Given instruction: Swap "computer-use agent" for "desktop assistant" throughout the entries below and reproduce them with nothing else changed.

-- Information given start --

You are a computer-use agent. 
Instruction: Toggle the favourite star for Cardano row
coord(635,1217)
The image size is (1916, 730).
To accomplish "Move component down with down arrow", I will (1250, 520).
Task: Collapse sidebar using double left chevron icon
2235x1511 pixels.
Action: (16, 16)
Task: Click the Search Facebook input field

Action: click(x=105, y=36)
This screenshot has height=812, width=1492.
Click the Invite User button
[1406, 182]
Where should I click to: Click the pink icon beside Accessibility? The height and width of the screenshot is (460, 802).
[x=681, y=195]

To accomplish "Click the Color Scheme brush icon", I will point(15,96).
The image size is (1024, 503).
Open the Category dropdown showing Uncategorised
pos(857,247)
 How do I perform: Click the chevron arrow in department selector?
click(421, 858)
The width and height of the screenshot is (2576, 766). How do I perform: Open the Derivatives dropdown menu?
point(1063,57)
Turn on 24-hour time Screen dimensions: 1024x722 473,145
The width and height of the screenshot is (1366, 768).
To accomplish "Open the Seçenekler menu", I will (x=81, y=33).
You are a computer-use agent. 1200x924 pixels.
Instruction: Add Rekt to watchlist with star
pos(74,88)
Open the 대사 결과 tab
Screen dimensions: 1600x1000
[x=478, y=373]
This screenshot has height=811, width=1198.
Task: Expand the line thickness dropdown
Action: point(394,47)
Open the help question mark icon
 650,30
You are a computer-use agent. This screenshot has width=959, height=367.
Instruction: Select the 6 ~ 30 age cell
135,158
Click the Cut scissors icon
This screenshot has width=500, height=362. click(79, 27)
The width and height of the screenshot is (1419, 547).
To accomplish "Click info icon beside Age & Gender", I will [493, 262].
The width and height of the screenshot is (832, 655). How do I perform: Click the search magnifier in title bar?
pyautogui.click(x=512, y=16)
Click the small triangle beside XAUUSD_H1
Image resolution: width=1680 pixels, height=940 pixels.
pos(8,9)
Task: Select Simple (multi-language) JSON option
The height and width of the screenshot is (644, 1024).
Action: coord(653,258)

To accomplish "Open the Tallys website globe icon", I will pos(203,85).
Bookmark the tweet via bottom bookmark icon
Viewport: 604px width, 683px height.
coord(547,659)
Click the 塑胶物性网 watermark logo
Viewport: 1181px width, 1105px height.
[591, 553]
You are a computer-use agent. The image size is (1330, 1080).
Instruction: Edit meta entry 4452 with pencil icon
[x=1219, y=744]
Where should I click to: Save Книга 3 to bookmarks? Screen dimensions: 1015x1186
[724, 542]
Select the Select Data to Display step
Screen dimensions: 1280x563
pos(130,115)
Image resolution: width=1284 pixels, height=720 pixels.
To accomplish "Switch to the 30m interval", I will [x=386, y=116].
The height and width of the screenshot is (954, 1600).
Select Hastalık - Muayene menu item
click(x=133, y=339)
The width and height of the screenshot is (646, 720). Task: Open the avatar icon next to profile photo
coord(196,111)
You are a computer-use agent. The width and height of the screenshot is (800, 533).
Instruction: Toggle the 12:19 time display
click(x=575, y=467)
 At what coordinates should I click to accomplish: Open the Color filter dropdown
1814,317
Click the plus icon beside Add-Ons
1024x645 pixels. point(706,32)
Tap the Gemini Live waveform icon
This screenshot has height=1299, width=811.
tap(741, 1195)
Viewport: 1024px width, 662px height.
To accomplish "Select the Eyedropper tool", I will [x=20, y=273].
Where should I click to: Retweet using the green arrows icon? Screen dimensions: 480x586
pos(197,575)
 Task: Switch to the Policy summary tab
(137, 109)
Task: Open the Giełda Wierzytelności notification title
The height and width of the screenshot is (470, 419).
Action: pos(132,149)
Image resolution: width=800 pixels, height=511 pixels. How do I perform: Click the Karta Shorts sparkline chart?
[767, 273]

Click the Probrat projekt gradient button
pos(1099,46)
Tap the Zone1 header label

-- Information given end --

Answer:
You are a desktop assistant. 
Instruction: Toggle the favourite star for Cardano row
coord(635,1217)
The image size is (1916, 730).
To accomplish "Move component down with down arrow", I will (1250, 520).
Task: Collapse sidebar using double left chevron icon
2235x1511 pixels.
Action: (16, 16)
Task: Click the Search Facebook input field

Action: click(x=105, y=36)
This screenshot has height=812, width=1492.
Click the Invite User button
[1406, 182]
Where should I click to: Click the pink icon beside Accessibility? The height and width of the screenshot is (460, 802).
[x=681, y=195]

To accomplish "Click the Color Scheme brush icon", I will point(15,96).
The image size is (1024, 503).
Open the Category dropdown showing Uncategorised
pos(857,247)
 How do I perform: Click the chevron arrow in department selector?
click(421, 858)
The width and height of the screenshot is (2576, 766). How do I perform: Open the Derivatives dropdown menu?
point(1063,57)
Turn on 24-hour time Screen dimensions: 1024x722 473,145
The width and height of the screenshot is (1366, 768).
To accomplish "Open the Seçenekler menu", I will (x=81, y=33).
You are a desktop assistant. 1200x924 pixels.
Instruction: Add Rekt to watchlist with star
pos(74,88)
Open the 대사 결과 tab
Screen dimensions: 1600x1000
[x=478, y=373]
This screenshot has height=811, width=1198.
Task: Expand the line thickness dropdown
Action: point(394,47)
Open the help question mark icon
 650,30
You are a desktop assistant. This screenshot has width=959, height=367.
Instruction: Select the 6 ~ 30 age cell
135,158
Click the Cut scissors icon
This screenshot has width=500, height=362. click(79, 27)
The width and height of the screenshot is (1419, 547).
To accomplish "Click info icon beside Age & Gender", I will [493, 262].
The width and height of the screenshot is (832, 655). How do I perform: Click the search magnifier in title bar?
pyautogui.click(x=512, y=16)
Click the small triangle beside XAUUSD_H1
Image resolution: width=1680 pixels, height=940 pixels.
pos(8,9)
Task: Select Simple (multi-language) JSON option
The height and width of the screenshot is (644, 1024).
Action: coord(653,258)

To accomplish "Open the Tallys website globe icon", I will pos(203,85).
Bookmark the tweet via bottom bookmark icon
Viewport: 604px width, 683px height.
coord(547,659)
Click the 塑胶物性网 watermark logo
Viewport: 1181px width, 1105px height.
[591, 553]
You are a desktop assistant. The image size is (1330, 1080).
Instruction: Edit meta entry 4452 with pencil icon
[x=1219, y=744]
Where should I click to: Save Книга 3 to bookmarks? Screen dimensions: 1015x1186
[724, 542]
Select the Select Data to Display step
Screen dimensions: 1280x563
pos(130,115)
Image resolution: width=1284 pixels, height=720 pixels.
To accomplish "Switch to the 30m interval", I will [x=386, y=116].
The height and width of the screenshot is (954, 1600).
Select Hastalık - Muayene menu item
click(x=133, y=339)
The width and height of the screenshot is (646, 720). Task: Open the avatar icon next to profile photo
coord(196,111)
You are a desktop assistant. The width and height of the screenshot is (800, 533).
Instruction: Toggle the 12:19 time display
click(x=575, y=467)
 At what coordinates should I click to accomplish: Open the Color filter dropdown
1814,317
Click the plus icon beside Add-Ons
1024x645 pixels. point(706,32)
Tap the Gemini Live waveform icon
This screenshot has height=1299, width=811.
tap(741, 1195)
Viewport: 1024px width, 662px height.
To accomplish "Select the Eyedropper tool", I will [x=20, y=273].
Where should I click to: Retweet using the green arrows icon? Screen dimensions: 480x586
pos(197,575)
 Task: Switch to the Policy summary tab
(137, 109)
Task: Open the Giełda Wierzytelności notification title
The height and width of the screenshot is (470, 419).
Action: pos(132,149)
Image resolution: width=800 pixels, height=511 pixels. How do I perform: Click the Karta Shorts sparkline chart?
[767, 273]

Click the Probrat projekt gradient button
pos(1099,46)
Tap the Zone1 header label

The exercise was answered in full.